Reputation: 347
I am working on a problem where I have to convert around 7 million list-value pairs to key-value pairs by using map() function in PySpark where the length of the list used in given list-value pair can be at most 20.
For example:
listVal= [(["ank","nki","kit"],21),(["arp","rpi","pit"],22)]
Now, I want key-value pairs as
keyval= [("ank",21),("nki",21),("kit",21),("arp",22),("rpi",22),("pit",22)]
When I write
keyval= listval.map(lambda x: some_function(x))
where some_function() is defined as:
def some_function(x):
shingles=[]
for i in range(len(x[0])):
temp=[]
temp.append(x[0][i])
temp.append(x[1])
shingles.append(tuple(temp))
return shingles
I don't get the desired output because I think map() returns one key-value pair for an item of the list, not multiple key-value pairs.
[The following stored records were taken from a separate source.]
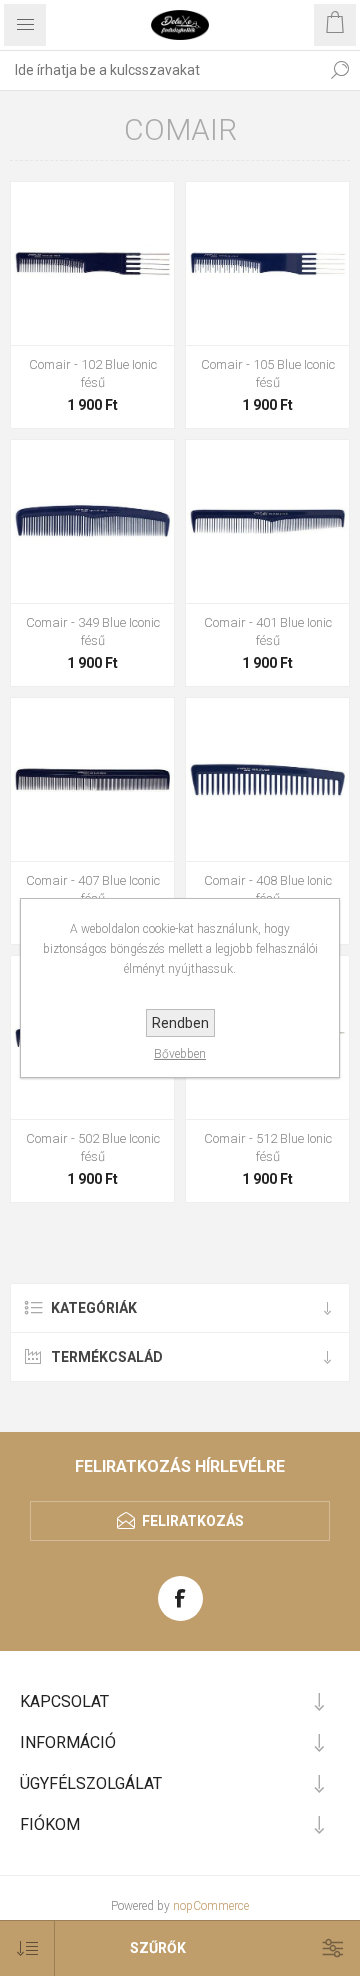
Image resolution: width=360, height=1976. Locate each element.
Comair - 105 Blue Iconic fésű (268, 373)
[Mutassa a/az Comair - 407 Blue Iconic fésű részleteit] (92, 779)
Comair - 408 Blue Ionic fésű (268, 889)
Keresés (340, 70)
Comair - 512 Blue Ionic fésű (268, 1147)
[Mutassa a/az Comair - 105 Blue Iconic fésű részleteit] (267, 263)
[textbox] (160, 70)
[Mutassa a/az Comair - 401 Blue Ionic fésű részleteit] (267, 521)
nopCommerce (211, 1906)
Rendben (180, 1023)
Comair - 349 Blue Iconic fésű (93, 631)
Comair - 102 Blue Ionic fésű (93, 373)
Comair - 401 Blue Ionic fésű (268, 631)
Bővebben (180, 1054)
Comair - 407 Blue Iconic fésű (93, 889)
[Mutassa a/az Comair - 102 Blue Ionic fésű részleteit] (92, 263)
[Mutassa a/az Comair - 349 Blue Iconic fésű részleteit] (92, 521)
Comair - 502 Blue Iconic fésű (93, 1147)
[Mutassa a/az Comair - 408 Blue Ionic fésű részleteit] (267, 779)
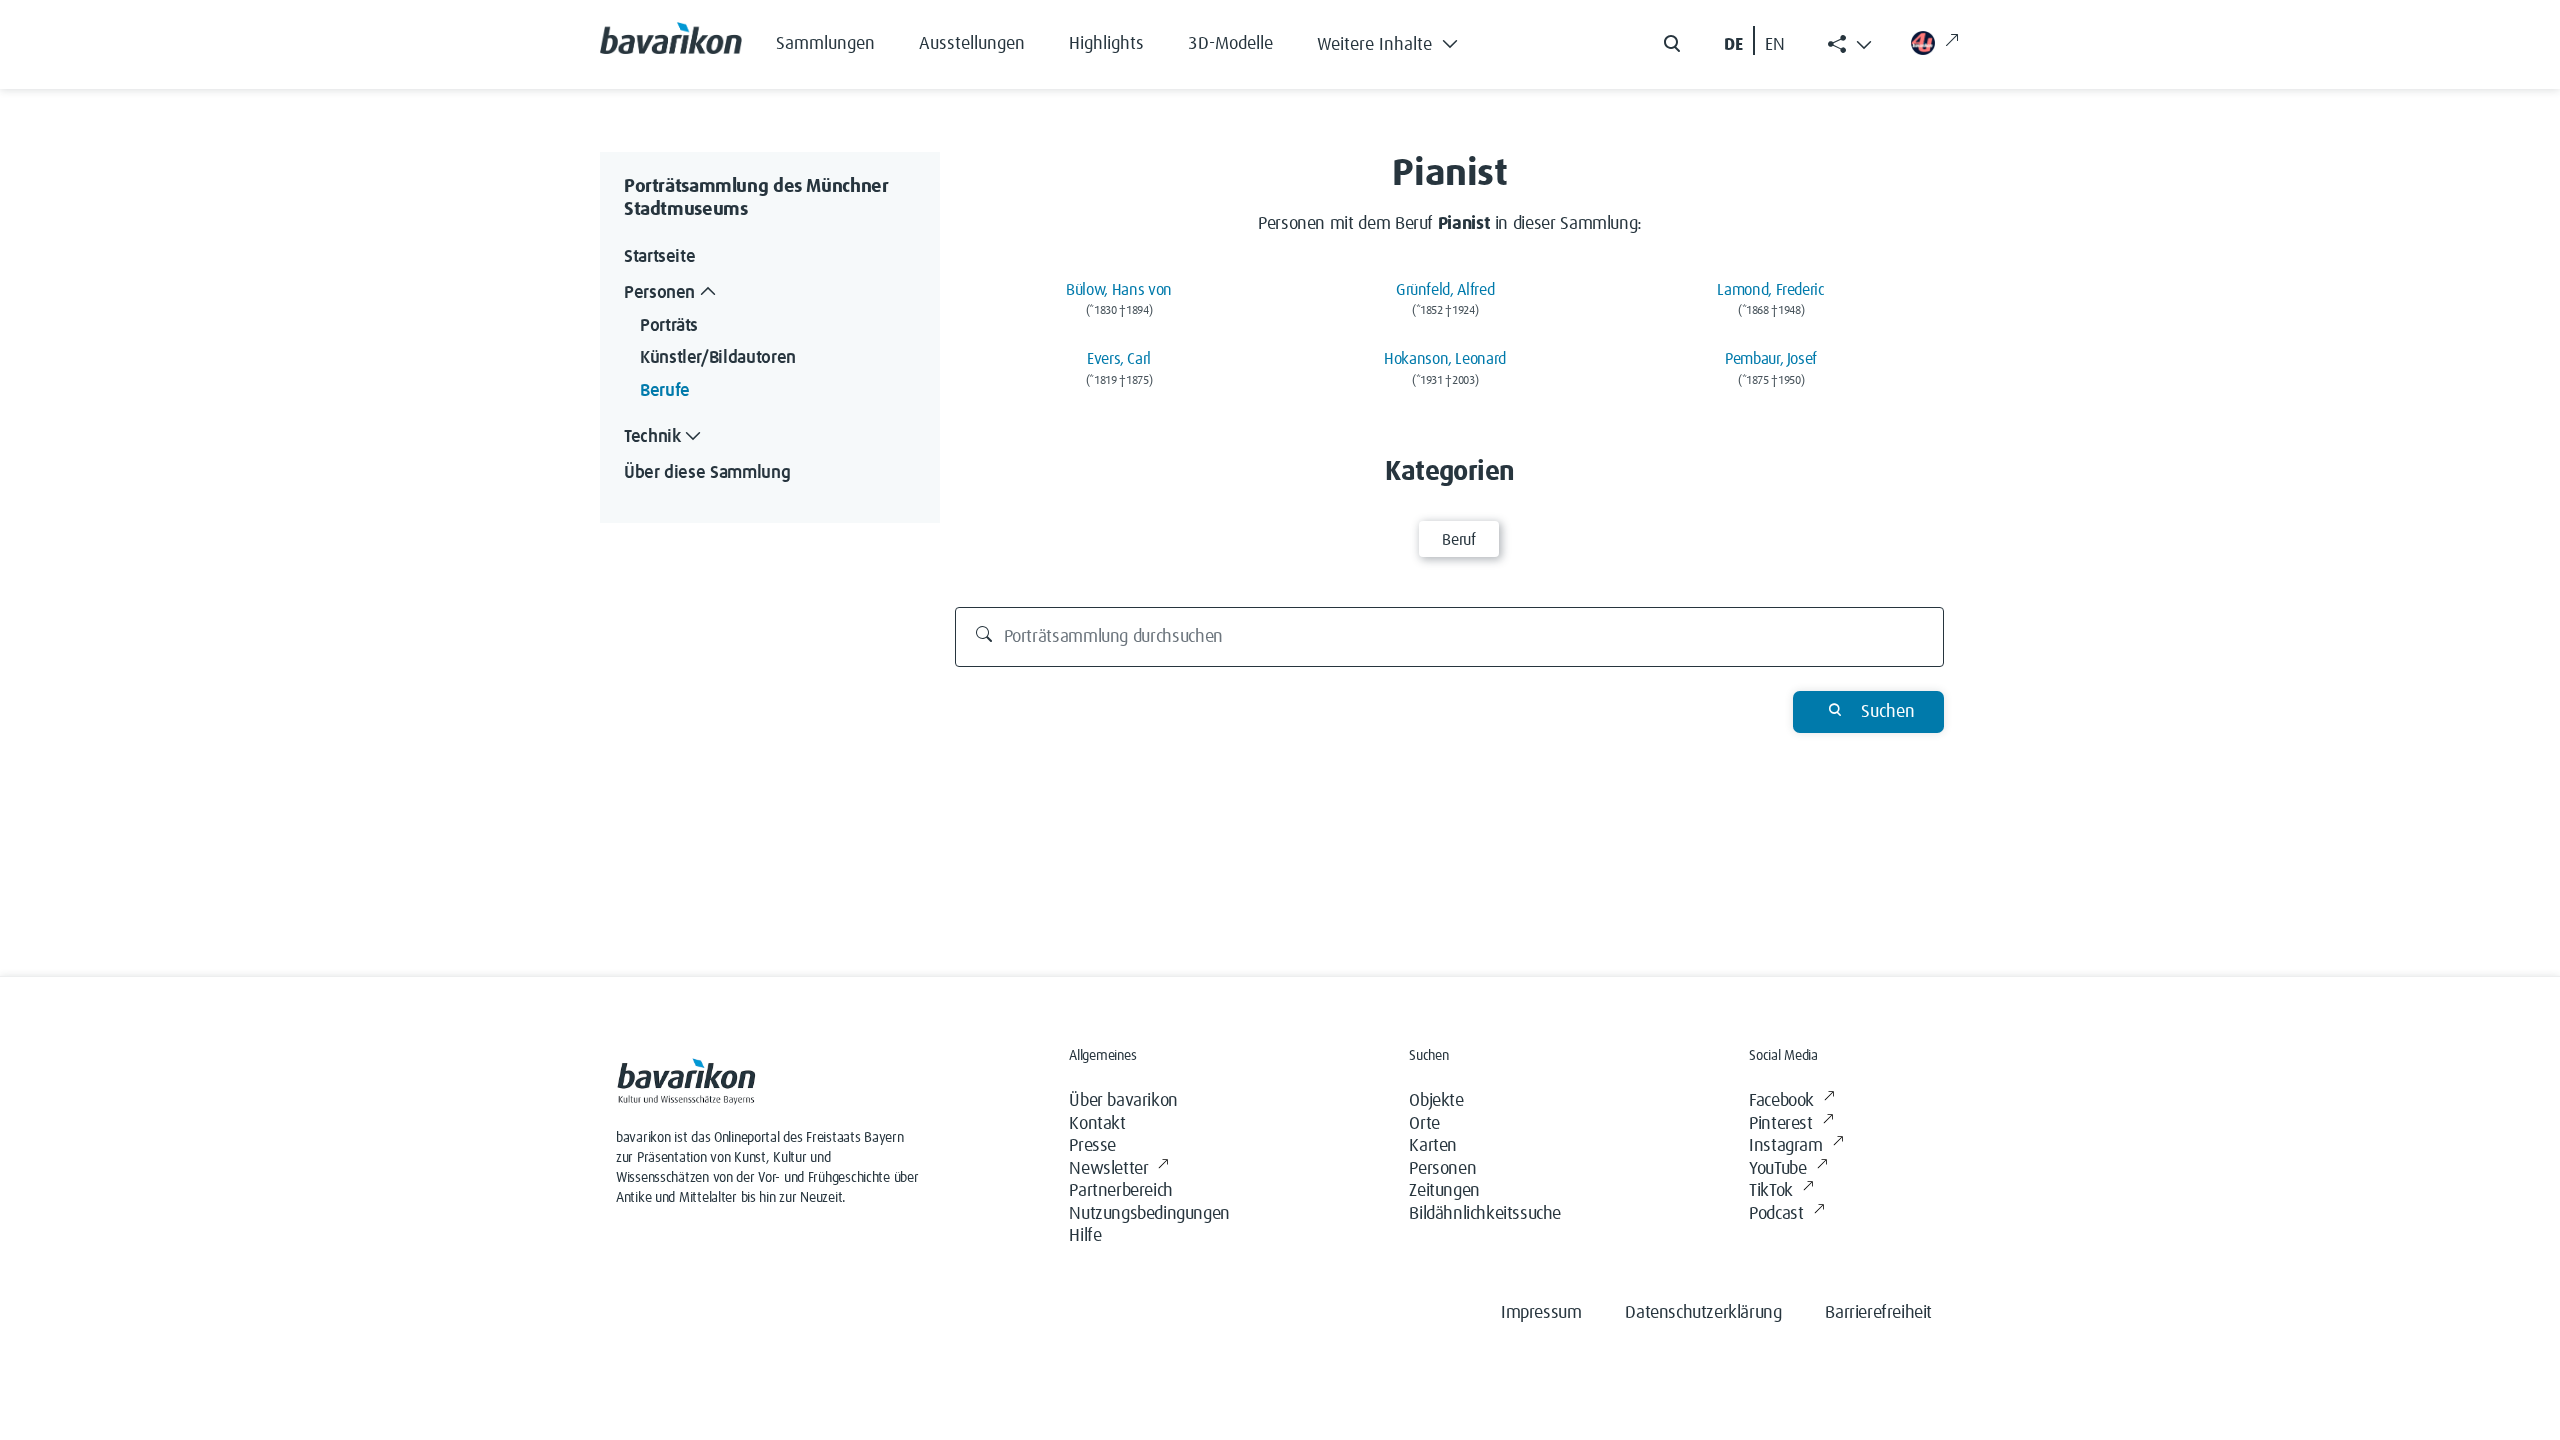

I have tried other things also and searched on web but did not find anything related to it.
Any help would be appreciated.
Upvotes: 0
Views: 1147
Reputation: 604
so using your limitations this can be done with pyspark's .flatmap()
def conversion(n):
return [(x, n[1]) for x in n[0]]
listVal.flatMap(conversion)
or in one line
listVal.flatMap(lambda n: [(x, n[1]) for x in n[0]])
Upvotes: 1